On June 11th 1944, the US Air Force began bombing Saipan Island. The Japanese military response was slow, with the main ground troops being deployed a month earlier, and the air force being underprepared due to the diversion of troops to the mainland. In the early hours of June 15th, 8,000 US Marines landed at Chalan Kanoa on Saipan Island, and on June occupied the Aslito Airfield. In the Battle of the Philippine Sea on June 19th and 20th, the Japanese army suffered a crushing defeat. On June 25th, the Americans occupied Mount Tapocho in the center of Saipan, leaving the Japanese army almost completely unable to fight.
On July 5th, the Imperial General Headquarters conveyed the order to die with honor to all Japanese soldiers on Saipan Island. On July 6th, three Japanese generals committed suicide. At 3am on July 7th, with the slogan “Star Festival” as their battle cry, around 3000 surviving Japanese soldiers attempted a final banzai charge, but were almost completely wiped out. Many of the civilians who had fled to the northernmost part of Saipan Island also threw themselves off the cliffs of Banzai Cliff into the Pacific Ocean, or killed themselves with grenades, and the number of dead reached around 1,000.

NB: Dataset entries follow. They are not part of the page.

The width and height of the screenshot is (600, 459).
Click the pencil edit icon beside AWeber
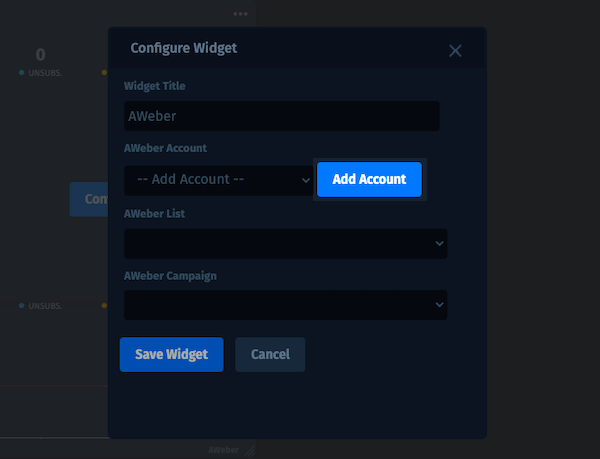[249, 451]
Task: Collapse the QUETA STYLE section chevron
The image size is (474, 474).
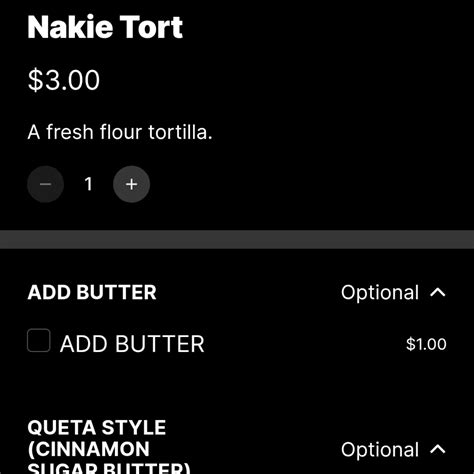Action: 438,449
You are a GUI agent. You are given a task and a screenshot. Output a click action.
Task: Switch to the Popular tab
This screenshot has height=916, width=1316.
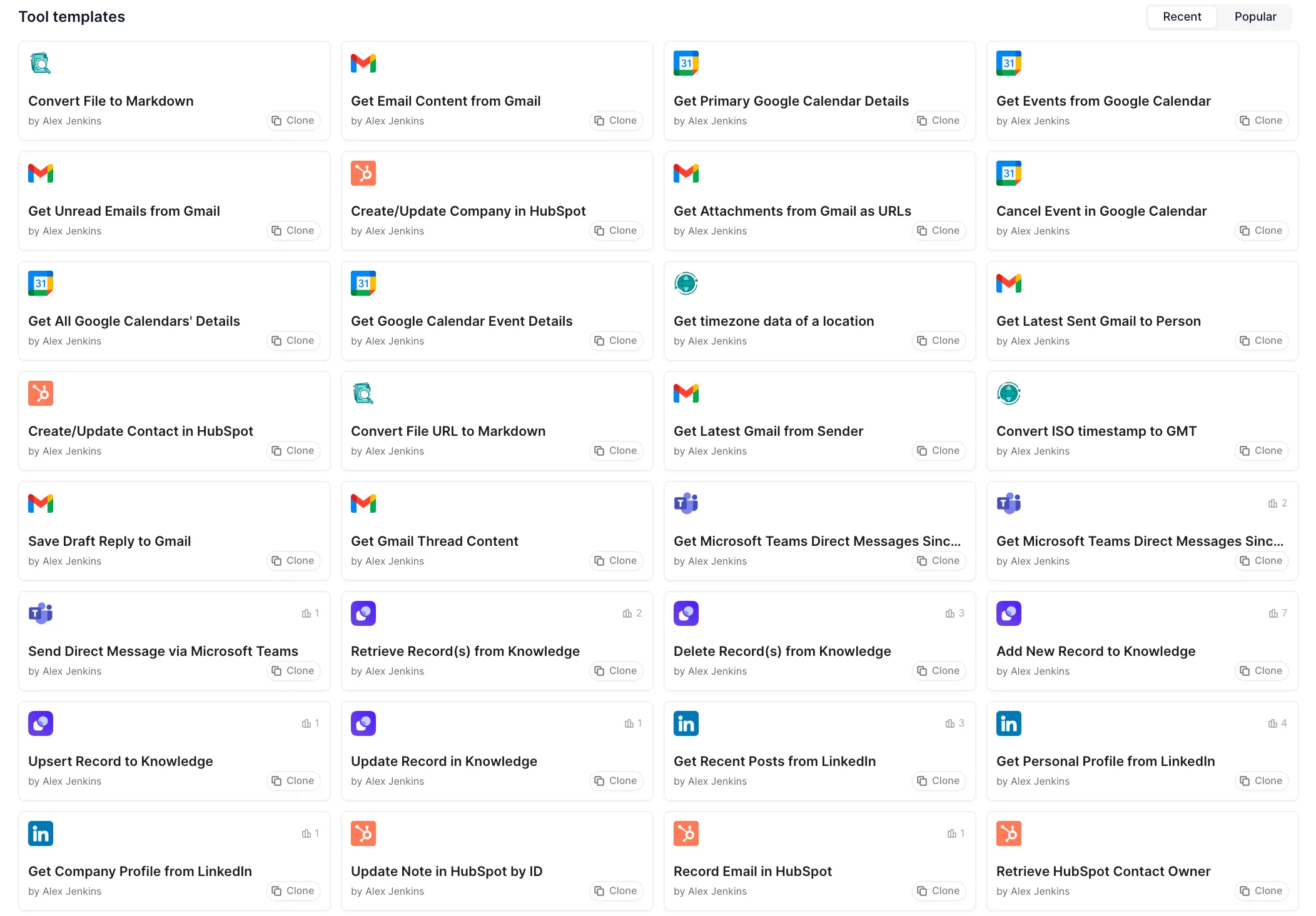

On July 9th, the American general commander declared the occupation of Saipan Island. The total number of troops was 127,571 for the American forces and 43,582 for the Japanese forces. 3,225 American soldiers died in battle, and the number of Japanese soldiers killed in battle was 41,244, with over 10,000 civilians also killed. The fall of Saipan was not announced to the public immediately after it happened, and the Imperial General Headquarters announced the “honorable death” of the Japanese soldiers on July 18, nine days later, and the Tojo Cabinet resigned en masse.